This is just like me. I get really caught up in a new hobby, but life kind of gets in the way and then it’s a bummer when I can’t keep going and going! Tomorrow is the Booty Camp for Dolls class and Pole Level 1-2 at DollHouse Pole Studio, but alas; I won’t be able to be there. This last week was my first starting my new job and it was exceedingly busy! I’m so tired that the thought of getting up early and doing anything kind of hurts. I plan on next week though; I’ll do Pole Level 1-2 because I have to teach my own fitness class first thing in the morning.
In the meantime, here is a “before” picture of me. Tabitha at the studio suggested I take a shot like that so I can see how strong my upper body becomes. I’m already pretty strong, but my upper body could definitely use some more work. (Pull-ups? Never happened for me.) I look forward to when I can compare this picture to my new pole body!

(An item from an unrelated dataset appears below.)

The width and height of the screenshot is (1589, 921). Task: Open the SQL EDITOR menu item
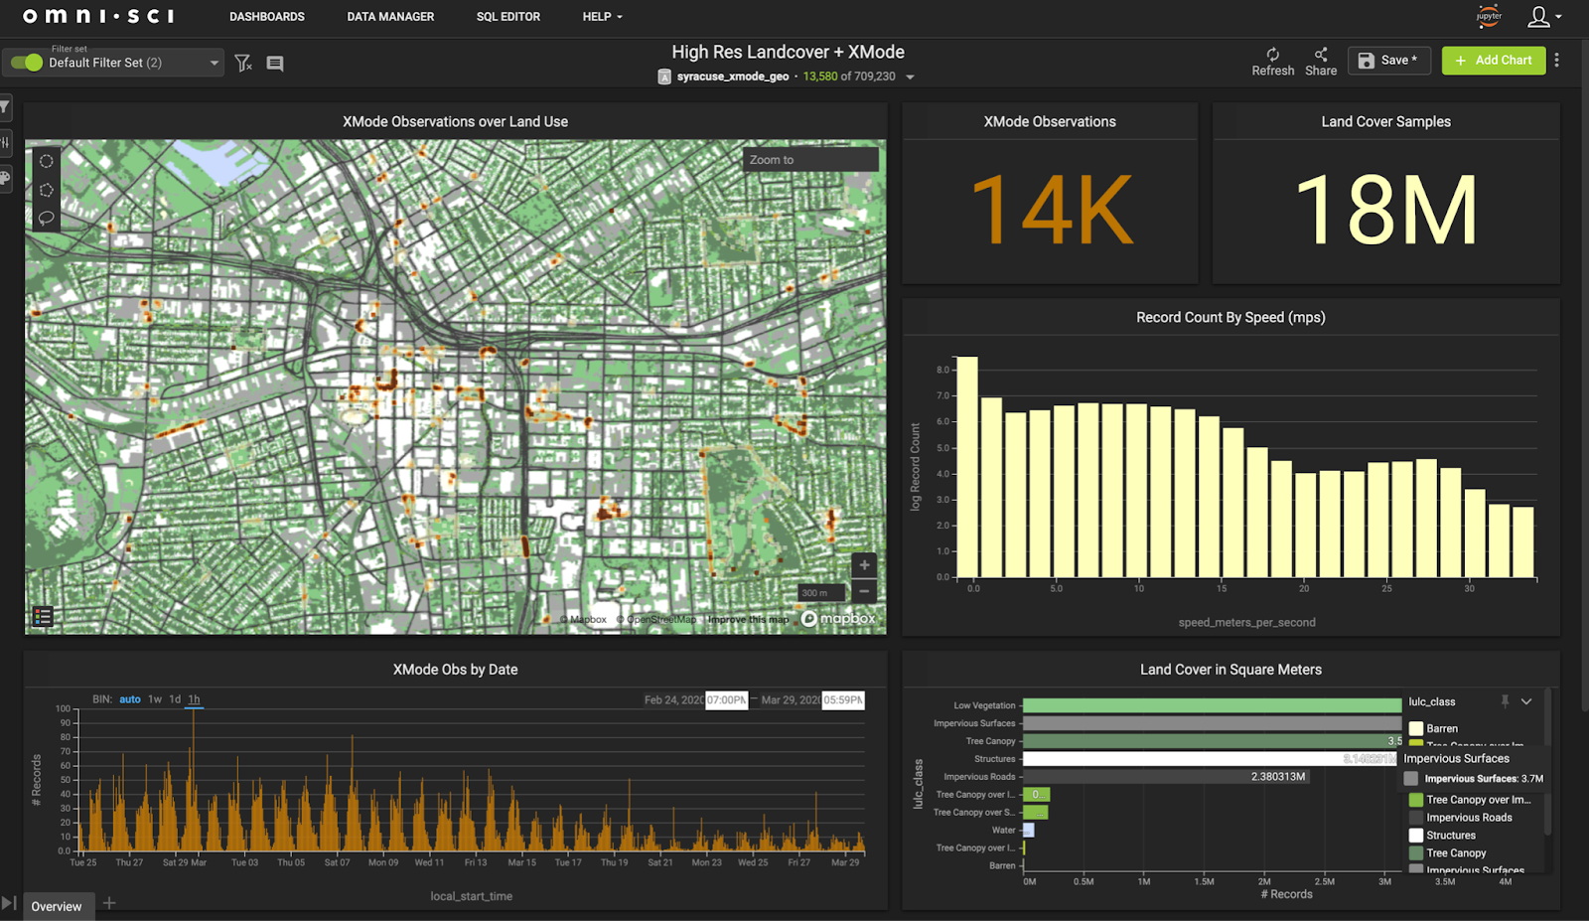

I have also been trying to tailor my workouts a bit more to fit in with pole. During my weight training days I am doing assisted pull-ups because it’s the move that uses those pole muscles (the deltoids and latissimus dorsi) the most. I’m hoping that training for pole will make them feel more fun. I also do a lot of cardio (right now, mostly running.) I’m getting ready for the Bolder Boulder. What I love about running ( and swimming, for that matter,) in pole preparation is that both help to give you a long, lean physique. They’re graceful cardio with a little less risk of injury than, say, boxing, rugby, soccer, or Dagorhir. Finally, I also aim to do 20 minutes of yoga three times a week. That’s good for everything, but flexibility is super important on the pole, especially as you move into more advanced territory.